As the most widely used and representative animal model of sepsis, cecal ligation and puncture (CLP) is the gold standard for sepsis model research (1). CLP was improved and popularized by Hubbard et al. (2), and standardized in 2009 (3). Rittirsch et al. used a CLP model to study inflammatory factors in sepsis, and the results showed that the pro-inflammatory factors involved in sepsis immunity mainly included IL-1, IL-2, IL-6, and IL-8, while the anti-inflammatory factor IL-10 was also involved (3). In recent years, studies have also shown that IL-17 is a key cytokine in sepsis immunity (4). At the same time of the outbreak of an inflammatory response, CLP modelling showed the same immunosuppression as that seen in clinical patients. Studies have confirmed that lymphocyte apoptosis can induce immunosuppression, and inhibition of lymphocyte apoptosis can significantly improve the survival rate of sepsis (5).
The endotoxin produced by sepsis is absorbed rapidly in the intestinal tract, enters the blood circulation, and distributes to all important organs of the body, leading to multiple organ dysfunction. The lungs are the first and most vulnerable target organs to be affected (6), because their anatomical structure is fragile, pulmonary circulation pressure is low, the blood flow rate in the pulmonary vessels is slow, and they receive a large volume of venous flow, all causing increased exposure time to toxic substances and inflammatory factors. When sepsis occurs, many nucleated white bloods cells “bind” in the lung and release inflammatory factors, oxygen free radicals, proteases, and other substances. The excessive release of inflammatory mediators and oxidative stress are the main factors that promote acute lung loss, and these factors can directly or indirectly lead to lung tissue damage, which is an important cause of death in sepsis patients.
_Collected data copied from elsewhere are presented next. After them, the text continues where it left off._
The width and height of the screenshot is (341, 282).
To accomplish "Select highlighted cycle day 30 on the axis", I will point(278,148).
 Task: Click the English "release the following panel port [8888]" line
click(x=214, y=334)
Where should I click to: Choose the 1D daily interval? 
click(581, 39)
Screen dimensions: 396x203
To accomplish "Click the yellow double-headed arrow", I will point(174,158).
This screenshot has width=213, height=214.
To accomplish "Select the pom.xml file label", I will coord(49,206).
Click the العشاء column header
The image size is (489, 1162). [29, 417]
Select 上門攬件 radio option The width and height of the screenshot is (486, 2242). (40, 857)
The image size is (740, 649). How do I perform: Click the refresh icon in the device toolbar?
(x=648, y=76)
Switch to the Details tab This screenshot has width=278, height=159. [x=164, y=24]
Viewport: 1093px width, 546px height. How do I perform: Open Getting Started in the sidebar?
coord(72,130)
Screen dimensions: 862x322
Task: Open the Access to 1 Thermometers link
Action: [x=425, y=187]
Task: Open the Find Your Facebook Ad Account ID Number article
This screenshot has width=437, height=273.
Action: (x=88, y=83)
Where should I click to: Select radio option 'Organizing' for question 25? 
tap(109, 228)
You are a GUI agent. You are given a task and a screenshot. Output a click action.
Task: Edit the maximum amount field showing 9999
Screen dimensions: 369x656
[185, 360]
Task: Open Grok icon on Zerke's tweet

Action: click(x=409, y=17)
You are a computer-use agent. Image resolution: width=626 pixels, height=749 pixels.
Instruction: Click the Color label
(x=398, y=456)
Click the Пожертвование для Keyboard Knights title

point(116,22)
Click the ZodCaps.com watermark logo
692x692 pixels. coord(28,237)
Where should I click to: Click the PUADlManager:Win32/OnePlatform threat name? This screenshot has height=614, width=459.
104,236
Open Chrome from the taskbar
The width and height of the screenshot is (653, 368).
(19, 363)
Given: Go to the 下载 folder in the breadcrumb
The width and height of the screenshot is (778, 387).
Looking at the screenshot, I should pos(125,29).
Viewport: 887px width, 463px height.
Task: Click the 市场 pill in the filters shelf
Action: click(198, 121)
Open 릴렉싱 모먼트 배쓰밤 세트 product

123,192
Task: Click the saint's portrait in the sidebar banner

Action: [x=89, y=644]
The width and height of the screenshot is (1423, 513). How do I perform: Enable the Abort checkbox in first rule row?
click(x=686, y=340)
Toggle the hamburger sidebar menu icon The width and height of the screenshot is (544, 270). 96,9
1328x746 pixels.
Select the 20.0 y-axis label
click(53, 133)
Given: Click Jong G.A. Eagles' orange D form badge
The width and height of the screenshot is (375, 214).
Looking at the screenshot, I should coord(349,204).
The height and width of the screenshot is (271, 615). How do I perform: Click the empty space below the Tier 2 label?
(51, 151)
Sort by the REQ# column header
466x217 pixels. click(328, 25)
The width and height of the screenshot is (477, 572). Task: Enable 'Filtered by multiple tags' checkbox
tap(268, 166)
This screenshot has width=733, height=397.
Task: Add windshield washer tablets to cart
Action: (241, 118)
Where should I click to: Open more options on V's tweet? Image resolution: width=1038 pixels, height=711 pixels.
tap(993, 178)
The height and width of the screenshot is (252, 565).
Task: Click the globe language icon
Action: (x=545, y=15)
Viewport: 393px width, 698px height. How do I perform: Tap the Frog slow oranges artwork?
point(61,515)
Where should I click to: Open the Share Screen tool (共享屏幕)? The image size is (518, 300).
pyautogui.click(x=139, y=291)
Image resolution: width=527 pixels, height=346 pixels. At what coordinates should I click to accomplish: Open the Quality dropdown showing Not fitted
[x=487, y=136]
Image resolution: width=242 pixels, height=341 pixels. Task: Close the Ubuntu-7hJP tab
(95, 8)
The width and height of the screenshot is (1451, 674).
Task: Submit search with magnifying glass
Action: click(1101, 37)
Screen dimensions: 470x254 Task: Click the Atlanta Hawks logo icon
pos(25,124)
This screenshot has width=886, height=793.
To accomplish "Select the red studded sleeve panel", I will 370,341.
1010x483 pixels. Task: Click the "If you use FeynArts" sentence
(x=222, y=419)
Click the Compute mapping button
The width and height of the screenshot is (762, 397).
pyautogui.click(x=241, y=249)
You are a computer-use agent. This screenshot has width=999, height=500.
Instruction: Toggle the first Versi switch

With the development of gene microarray and sequencing technology, comparing the transcriptome differences between pathological and physiological tissues is beneficial when searching for the differentially expressed genes related to ALI. Studies have shown that in an LPS-induced lung injury cell model, the mRNA expression of OGDH (Oxoglutarate Dehydrogenase) is increased relative to normal cells, making it a potential therapeutic target for ALI (7). As an important node in the tricarboxylic acid cycle, the OGDH gene encodes the E1 subunit of the ketoglutarate dehydrogenase complex, which mediates decarboxylation of α-ketoglutarate, and catalyzes the complete conversion of 2-oxyglutarate to succinyl coenzyme A and CO2 (8). This reaction occurs mainly in the mitochondria (9). Studies have shown that OGDH is associated with cell damage after cardiac ischemia perfusion (10), and has previously been reported to be associated with developmental delay, hypotonia, dyspraxia, and metabolic decompensation (11-14). Recently, mutations in OGDH have been reported to cause global growth retardation, lactic acid elevation, ataxia, and seizures (15). However, there is no clear evidence that changes in OGDH expression are associated with various types of inflammation.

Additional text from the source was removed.